The underlying allegations in this case arise from what has become popularly known as “Filegate.” Plaintiffs allege that their privacy interests were violated when the FBI improperly handed over to the White House hundreds of FBI files of former political appointees and government employees from the Reagan and Bush Administrations.

The dispute now before the court centers around the deposition of William H. Kennedy, III, former Associate White House Counsel to President Clinton. Kennedy was deposed on October 15, 1998, in Little Rock, Arkansas, the city where he currently resides. Plaintiffs served Kennedy with a subpoena issued from the Western District of Arkansas pursuant to Fed.R.Civ.P. 45. Plaintiffs have moved under Fed.R.Civ.P. 37 to compel answers to various questions that went unanswered at Kennedy’s deposition.

On April 16, 1999, this court deferred ruling upon plaintiffs’ motion because of the inadequate briefing on a threshold jurisdictional issue.

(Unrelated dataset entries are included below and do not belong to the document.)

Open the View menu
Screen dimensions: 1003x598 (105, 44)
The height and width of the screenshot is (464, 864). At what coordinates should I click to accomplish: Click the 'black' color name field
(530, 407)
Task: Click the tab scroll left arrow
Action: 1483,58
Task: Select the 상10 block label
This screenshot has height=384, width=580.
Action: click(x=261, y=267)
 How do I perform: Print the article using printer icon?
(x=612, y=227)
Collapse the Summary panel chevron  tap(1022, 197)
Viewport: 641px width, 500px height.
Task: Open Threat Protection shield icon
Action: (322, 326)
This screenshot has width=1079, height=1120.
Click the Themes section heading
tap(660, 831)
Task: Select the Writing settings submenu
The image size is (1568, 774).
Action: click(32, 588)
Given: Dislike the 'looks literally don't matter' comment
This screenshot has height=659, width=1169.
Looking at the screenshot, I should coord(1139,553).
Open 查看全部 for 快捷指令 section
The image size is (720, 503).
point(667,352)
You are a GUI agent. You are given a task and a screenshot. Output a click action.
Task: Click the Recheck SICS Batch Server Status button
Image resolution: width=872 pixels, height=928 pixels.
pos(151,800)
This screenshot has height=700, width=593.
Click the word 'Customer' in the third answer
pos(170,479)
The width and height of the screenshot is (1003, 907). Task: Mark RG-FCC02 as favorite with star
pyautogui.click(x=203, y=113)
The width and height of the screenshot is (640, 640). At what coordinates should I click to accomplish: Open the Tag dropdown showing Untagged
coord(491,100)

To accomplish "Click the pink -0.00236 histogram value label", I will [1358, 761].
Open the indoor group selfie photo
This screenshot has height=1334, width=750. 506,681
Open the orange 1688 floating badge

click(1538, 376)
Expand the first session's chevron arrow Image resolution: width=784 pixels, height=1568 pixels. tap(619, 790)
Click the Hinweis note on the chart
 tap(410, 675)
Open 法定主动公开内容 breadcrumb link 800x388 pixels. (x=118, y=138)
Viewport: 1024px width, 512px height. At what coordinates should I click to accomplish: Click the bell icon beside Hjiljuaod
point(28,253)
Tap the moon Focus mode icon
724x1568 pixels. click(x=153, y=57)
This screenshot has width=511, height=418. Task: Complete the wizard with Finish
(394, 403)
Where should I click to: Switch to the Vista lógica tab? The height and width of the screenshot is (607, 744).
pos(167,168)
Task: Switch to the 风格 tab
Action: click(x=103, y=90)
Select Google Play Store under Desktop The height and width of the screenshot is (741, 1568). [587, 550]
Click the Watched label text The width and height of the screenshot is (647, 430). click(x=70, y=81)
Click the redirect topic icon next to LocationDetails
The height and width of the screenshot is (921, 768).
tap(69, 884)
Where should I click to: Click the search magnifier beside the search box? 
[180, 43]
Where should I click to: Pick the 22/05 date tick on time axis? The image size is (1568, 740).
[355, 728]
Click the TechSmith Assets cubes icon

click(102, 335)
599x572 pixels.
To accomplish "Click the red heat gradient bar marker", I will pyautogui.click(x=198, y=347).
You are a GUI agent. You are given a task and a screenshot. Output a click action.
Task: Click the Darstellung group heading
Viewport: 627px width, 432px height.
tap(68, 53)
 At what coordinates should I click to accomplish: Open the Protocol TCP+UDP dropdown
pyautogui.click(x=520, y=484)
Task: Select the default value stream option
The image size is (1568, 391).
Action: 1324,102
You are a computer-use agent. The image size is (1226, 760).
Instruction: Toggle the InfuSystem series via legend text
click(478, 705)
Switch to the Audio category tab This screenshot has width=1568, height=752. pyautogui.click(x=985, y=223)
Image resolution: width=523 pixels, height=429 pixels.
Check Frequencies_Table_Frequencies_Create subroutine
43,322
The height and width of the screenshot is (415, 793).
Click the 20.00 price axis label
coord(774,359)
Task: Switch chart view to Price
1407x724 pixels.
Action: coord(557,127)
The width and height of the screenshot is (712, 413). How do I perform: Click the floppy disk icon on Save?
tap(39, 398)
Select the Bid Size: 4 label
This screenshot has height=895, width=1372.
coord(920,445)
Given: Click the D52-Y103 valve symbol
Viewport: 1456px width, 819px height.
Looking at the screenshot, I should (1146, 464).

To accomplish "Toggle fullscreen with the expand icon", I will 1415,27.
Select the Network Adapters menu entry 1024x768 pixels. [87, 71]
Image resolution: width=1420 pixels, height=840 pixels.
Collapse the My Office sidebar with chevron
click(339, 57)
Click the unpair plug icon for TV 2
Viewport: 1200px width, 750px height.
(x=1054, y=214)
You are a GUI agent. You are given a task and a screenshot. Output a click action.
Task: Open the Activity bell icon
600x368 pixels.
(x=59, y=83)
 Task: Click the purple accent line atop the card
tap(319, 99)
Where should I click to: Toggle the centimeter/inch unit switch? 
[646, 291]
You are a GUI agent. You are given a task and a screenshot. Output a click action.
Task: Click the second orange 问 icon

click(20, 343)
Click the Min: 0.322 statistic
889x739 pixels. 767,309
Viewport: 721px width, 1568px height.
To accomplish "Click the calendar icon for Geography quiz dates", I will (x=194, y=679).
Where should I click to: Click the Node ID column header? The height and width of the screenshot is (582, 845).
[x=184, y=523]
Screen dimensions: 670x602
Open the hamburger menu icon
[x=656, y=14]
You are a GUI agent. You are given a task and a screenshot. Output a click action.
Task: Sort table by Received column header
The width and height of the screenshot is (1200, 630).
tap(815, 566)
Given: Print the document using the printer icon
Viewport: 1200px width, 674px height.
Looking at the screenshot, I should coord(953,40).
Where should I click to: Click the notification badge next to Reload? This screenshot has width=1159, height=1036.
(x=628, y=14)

Specifically, the court determined that supplemental briefing was required on whether and to what extent this court had the power to grant plaintiffs’ requested relief under Fed.R.Civ.P. 37(a). The court believes that this issue has now been properly briefed, so the court will resolve it and then address the merits of plaintiffs’ motion to compel, to the extent the court has jurisdiction to do so.

II. Analysis

A. Jurisdiction

The jurisdictional issue before the court is whether and to what extent this court, as the court in which this action is pending, has the power to grant plaintiffs’ requested relief against defendant EOP, a party, and Kennedy, a non-party deponent, in the context of Kennedy’s deposition that was taken outside the range of this court’s subpoena power pursuant to Fed.R.Civ.P. 45. The parties are largely in agreement on this issue. In short, the parties agree that this court’s power under Fed.R.Civ.P. 37(a) depends upon against whom the court’s relief would run. Rule 37 of the Federal Rules of Civil Procedure appears to substantiate this proposition:

(a) Motion for Order Compelling Disclosure or Discovery
(1) Appropriate Court. An application for an order to a party shall be made to the court in which the action is pending. An application for an order to a person who is not a party shall be made to the court in the district where the discovery is being, or is to be, taken.

Fed.R.Civ.P. 37(a)(1). Thus, according to the plain language of the rule, the critical issue is a determination of whom the court would be ordering were plaintiffs granted relief.

Both sides agree that this court has the power to rule upon the objections made by defendant EOP, as an order sustaining or overruling these objections would be an “order to a party.” Id. Both sides ask the court to exercise this power. Furthermore, al*203though not specifically mentioned by defendant EOP, it would appear that the court also has the power to make an appropriate determination as to an award of attorneys’ fees and expenses, as required by Fed. R.Crv.P. 37(a)(4), as such relief would also be an “order to a party.”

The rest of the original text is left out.